Para pernoitar ali, bem no topo da Alemanha, uma boa pedida é a Aldeia-Iglu (Iglu-Dorf). De 31 de dezembro até meados de abril, dependendo da temperatura, é possível passar a noite à la esquimó e ver o sol nascer e se pôr nas geleiras. O “hotel” é totalmente construído a cada nova temporada e, apesar das adversas condições climáticas, sempre com estilo. Artistas são chamados todos os anos para decorar a morada de gelo. Os quartos para dois, os chamados Iglus românticos, oferecem até esculturas de neve, além de uma garrafa de prosecco de boas-vindas. Os preços variam de €99 a €369 por pessoas e não inclui o transporte até lá em cima. Um guia do hotel encontra os hóspedes em frente ao restaurante SonnAlpin e os conduz em direção aos quartos.
Independente do clima das geleiras, muita chuva ou tempestade de neve, dentro dos iglus vocês fica protegido sempre a uma temperatura entre 0 e -5 graus Celsius.
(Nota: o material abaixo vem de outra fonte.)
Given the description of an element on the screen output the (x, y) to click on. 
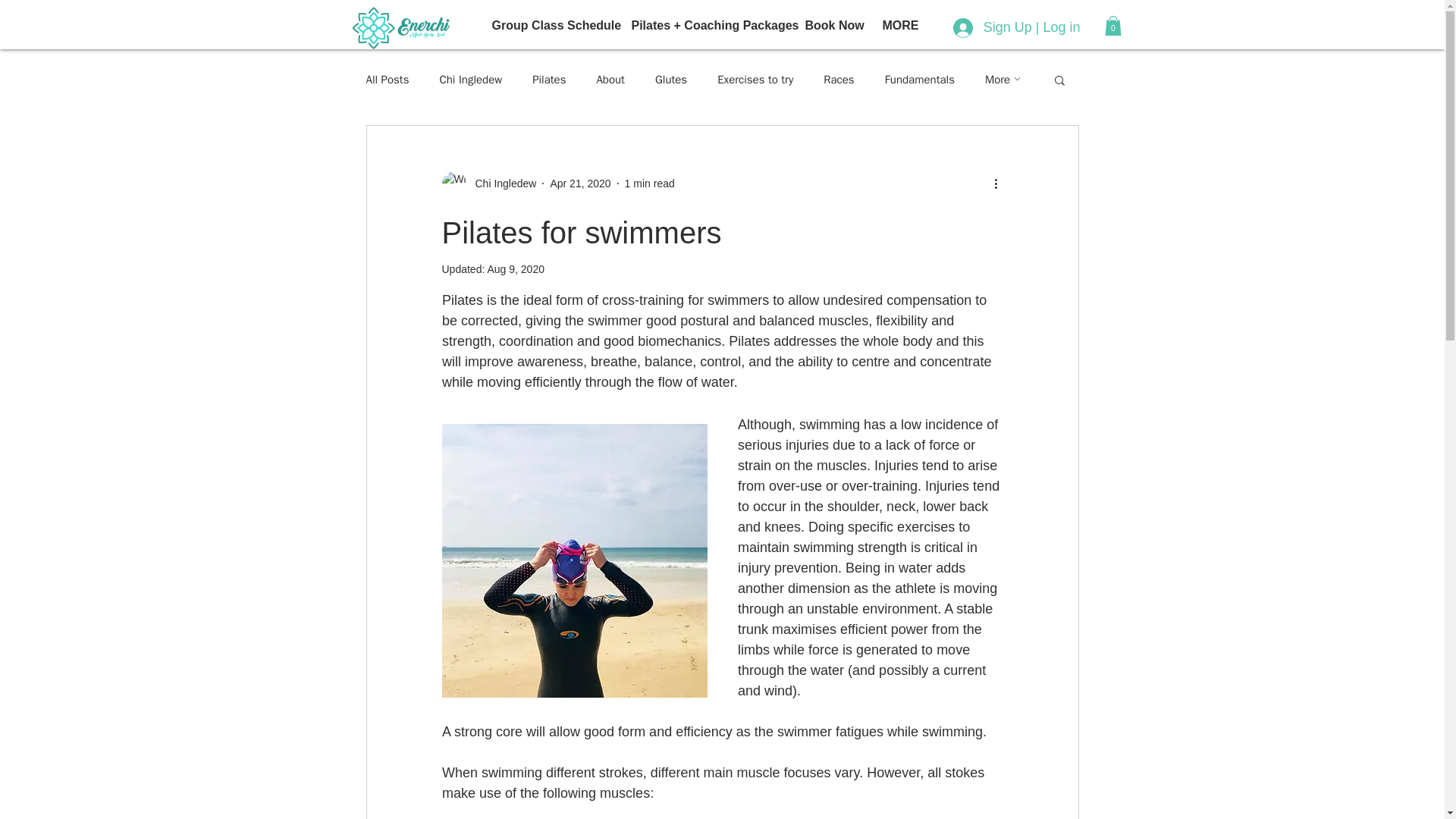
Chi Ingledew (500, 183)
Chi Ingledew (488, 183)
Exercises to try (755, 79)
Chi Ingledew (470, 79)
Glutes (671, 79)
Races (838, 79)
Enerchi Fitness Logo (399, 27)
1 min read (649, 183)
Aug 9, 2020 (515, 268)
All Posts (387, 79)
About (609, 79)
Pilates (549, 79)
Fundamentals (920, 79)
Book Now (831, 25)
Apr 21, 2020 (580, 183)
A casa oferece sacos de dormir térmicos e especiais para a ocasião. Para espantar o frio, nada como um fondue de queijo na hora do jantar, iguaria também inclusa na diária. Outras opções gastronômicas são gulasch (sopa húngara) ou o chili com carne. Água e chá estão sempre à disposição. Outros tipos de bebida são pagas pelos hóspedes à parte e em dinheiro! Na escuridão, os mais aventureiros podem se juntar à expedição noturna, uma caminhada de 40 minutos pelas geleiras. Outra boa pedida é aproveitar também a estrutura de sauna e piscina com água quente (sempre entre 38 e 40 graus Celsius) na área comum do complexo. É desnecessário lembrar que calças térmicas, sapatos confortáveis, gorros e luvas são imprescindíveis. Vale a dica que não há duchas e os banheiros são químicos, individuais ou coletivos. Pode ocorrer, por razões de segurança, pelo menos duas ou três noites por temporada, que os hóspedes tenham de deixar seus iglus e se dirigirem ao restaurante SonnAlpin. Embora a aldeia gelada não se encontre em áreas ameaçadas por avalanches, a qualquer sinal de perigo são tomadas as precauções necessárias.
No terraço onde está o SonnAlpin dezenas de visitantes deitam em espreguiçadeiras para aproveitar o sol do inverno, enquanto apreciam as delícias gastronômicas bávaras. Ali bem ao lado, o café Gletschergarten é uma boa dica para quem não quer almoçar, mas só saborear diversos tipos de bolos e tortas, regados a chás, cafés e até mesmo uma taça de vinho – tome cuidado, pois o efeito do álcool a quase 3 mil metros do solo é um pouco mais intenso. Inaugurado no verão de 2007, o café é todo envidraçado, o que não priva os turistas da bela paisagem.
Minitrenós à disposição
Durante a temporada, é possível alugar esquis e outros equipamentos. Porém, enquanto o inverno não aparece, dezenas de minitrenós ficam espalhados pelo terraço para que os visitantes arrisquem uma descida pelas montanhas de neve. E não somente as crianças que se deixam levar pela brincadeira. Adultos ficam e prontidão esperando por um trenozinho livre. No final do dia, a disputa diminui. Ainda assim, é de bom tom trazer o equipamento de volta após descer ladeira abaixo, mesmo que você esteja atrasado para pegar o último trem que desce para o vale às 16h30. Pouquíssimas vezes no ano, geralmente no verão, é possível vivenciar lá em cima a “Noite da Bavariera”. Depois que todos os turistas deixam o Zugspitze, sobe uma secreta locomotiva às 17h15. Quando o sol se põe e a montanha se encontra na mais completa escuridão, os felizardos são acomodados no restaurante SonnAlpinn para um jantar buffet com iguarias e musicas típicas da Bavária. Há também a versão do jantar de gala durante a lua cheia, com datas também muito restritas. A recepção ocorre no terraço com champanhe e o jantar no restaurante Panorama Lounge.